Política
Publicado em 22/03/2026, às 11h32 Foto: Freepik Érica Sena
O consumo de drogas ilícitas no Brasil apresentou crescimento significativo na última década, segundo dados do III Levantamento Nacional de Álcool e Drogas (Lenad III), conduzido por pesquisadores da Universidade Federal de São Paulo.
O estudo mostra que o percentual de brasileiros que já experimentaram algum tipo de substância proibida ao menos uma vez na vida saltou de 10,3% para 18,8% em um intervalo de 11 anos, como citado pelo G1.
De acordo com os pesquisadores, o avanço está diretamente ligado ao aumento do consumo de maconha, que passou a ocupar papel central nesse cenário. A tendência acompanha o comportamento observado em outros países ocidentais, onde a substância também ganhou maior aceitação social nos últimos anos.
Segundo a psicóloga Clarice Madruga, coordenadora do levantamento, o aumento já era esperado devido ao longo intervalo entre as edições da pesquisa e à mudança na percepção sobre os riscos associados à maconha.
“O Brasil tinha uma prevalência de consumo mais baixa em 2012. Hoje, esse índice se aproxima da média internacional, principalmente por causa da cannabis”, explica a pesquisadora. Ela destaca ainda que, embora o uso ao longo da vida tenha aumentado, o consumo recente de cocaína e crack apresenta sinais de estabilidade.
Esse comportamento sugere que, ao longo do período analisado, pode ter havido um crescimento pontual no uso dessas substâncias, seguido por uma desaceleração, o que reforça o protagonismo da maconha na elevação geral dos índices.
Outro dado relevante do levantamento é a transformação no perfil de quem consome drogas no país. Embora os homens ainda representem a maioria dos usuários, o crescimento entre mulheres chama atenção.
Entre o público feminino adulto, o percentual de consumo ao longo da vida quase dobrou, passando de 7% para 13,9%. Para os pesquisadores, esse aumento pode estar relacionado a uma percepção equivocada de que a maconha ajuda a reduzir o estresse e a ansiedade.

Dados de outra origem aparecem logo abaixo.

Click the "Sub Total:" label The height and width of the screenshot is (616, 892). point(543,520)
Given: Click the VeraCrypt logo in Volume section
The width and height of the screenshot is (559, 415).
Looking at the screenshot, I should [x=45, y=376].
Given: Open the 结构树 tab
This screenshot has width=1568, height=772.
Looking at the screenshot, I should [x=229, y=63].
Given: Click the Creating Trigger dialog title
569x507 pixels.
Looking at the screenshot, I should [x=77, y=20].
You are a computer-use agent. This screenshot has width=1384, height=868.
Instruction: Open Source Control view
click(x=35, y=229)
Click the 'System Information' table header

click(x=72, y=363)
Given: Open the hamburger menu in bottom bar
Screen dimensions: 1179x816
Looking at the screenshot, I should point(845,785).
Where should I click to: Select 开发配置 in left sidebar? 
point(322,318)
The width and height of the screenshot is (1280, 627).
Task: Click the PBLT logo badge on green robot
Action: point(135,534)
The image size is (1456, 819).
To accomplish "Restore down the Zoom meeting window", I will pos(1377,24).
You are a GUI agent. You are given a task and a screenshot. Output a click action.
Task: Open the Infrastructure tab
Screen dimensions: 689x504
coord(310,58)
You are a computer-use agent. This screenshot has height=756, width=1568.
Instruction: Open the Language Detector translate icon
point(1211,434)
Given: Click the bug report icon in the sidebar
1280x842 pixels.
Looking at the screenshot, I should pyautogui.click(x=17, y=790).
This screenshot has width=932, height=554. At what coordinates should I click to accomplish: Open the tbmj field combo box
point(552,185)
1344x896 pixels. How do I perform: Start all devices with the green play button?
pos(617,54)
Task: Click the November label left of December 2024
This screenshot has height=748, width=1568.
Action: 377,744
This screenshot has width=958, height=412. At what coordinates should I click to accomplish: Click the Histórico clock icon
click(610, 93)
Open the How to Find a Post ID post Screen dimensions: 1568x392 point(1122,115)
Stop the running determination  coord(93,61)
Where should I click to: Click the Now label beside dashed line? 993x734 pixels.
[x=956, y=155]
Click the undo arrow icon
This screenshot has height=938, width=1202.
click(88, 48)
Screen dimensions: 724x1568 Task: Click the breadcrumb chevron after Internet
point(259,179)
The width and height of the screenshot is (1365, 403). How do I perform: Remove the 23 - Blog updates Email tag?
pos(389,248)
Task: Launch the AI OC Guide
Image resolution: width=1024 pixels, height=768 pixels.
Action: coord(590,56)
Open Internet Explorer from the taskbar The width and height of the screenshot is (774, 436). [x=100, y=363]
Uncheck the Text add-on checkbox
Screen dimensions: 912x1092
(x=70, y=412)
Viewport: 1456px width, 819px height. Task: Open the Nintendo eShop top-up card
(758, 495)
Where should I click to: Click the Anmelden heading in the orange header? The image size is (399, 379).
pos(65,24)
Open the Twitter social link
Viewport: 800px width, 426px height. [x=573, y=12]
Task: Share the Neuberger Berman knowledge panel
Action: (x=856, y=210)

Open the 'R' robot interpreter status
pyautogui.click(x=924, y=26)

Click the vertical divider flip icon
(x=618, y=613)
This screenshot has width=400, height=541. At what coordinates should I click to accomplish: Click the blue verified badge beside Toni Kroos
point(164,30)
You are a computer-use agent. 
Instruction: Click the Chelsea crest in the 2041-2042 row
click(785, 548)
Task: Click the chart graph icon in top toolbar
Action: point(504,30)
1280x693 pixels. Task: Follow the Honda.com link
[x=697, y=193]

“Existe um mal-entendido importante. A cannabis pode, na verdade, aumentar o risco de transtornos ansiosos, especialmente devido à maior potência das substâncias disponíveis atualmente”, afirma Madruga.
O estudo também acende um alerta para o consumo entre jovens. A pesquisa indica que o acesso facilitado e a banalização dos riscos contribuem para o aumento do uso nessa faixa etária.
Especialistas destacam que substâncias psicoativas podem causar impactos significativos no cérebro em desenvolvimento, afetando funções como memória, aprendizado e controle de impulsos.
Considerado uma das principais referências epidemiológicas do país, o Lenad III entrevistou 16.608 pessoas com mais de 14 anos em todas as regiões do Brasil, incluindo áreas urbanas e rurais. O estudo utilizou um método de autopreenchimento sigiloso, garantindo maior precisão nas respostas e reduzindo a subnotificação.
Para os pesquisadores, o enfrentamento do problema exige mais do que campanhas de conscientização baseadas no medo. A solução passa por políticas públicas integradas, que incluam investimento em educação, apoio às escolas e ampliação de atividades culturais e esportivas, especialmente em regiões mais vulneráveis.
O levantamento reforça que o debate sobre drogas no Brasil precisa avançar para além da repressão, incorporando estratégias de prevenção e cuidado, diante de um cenário que continua em transformação.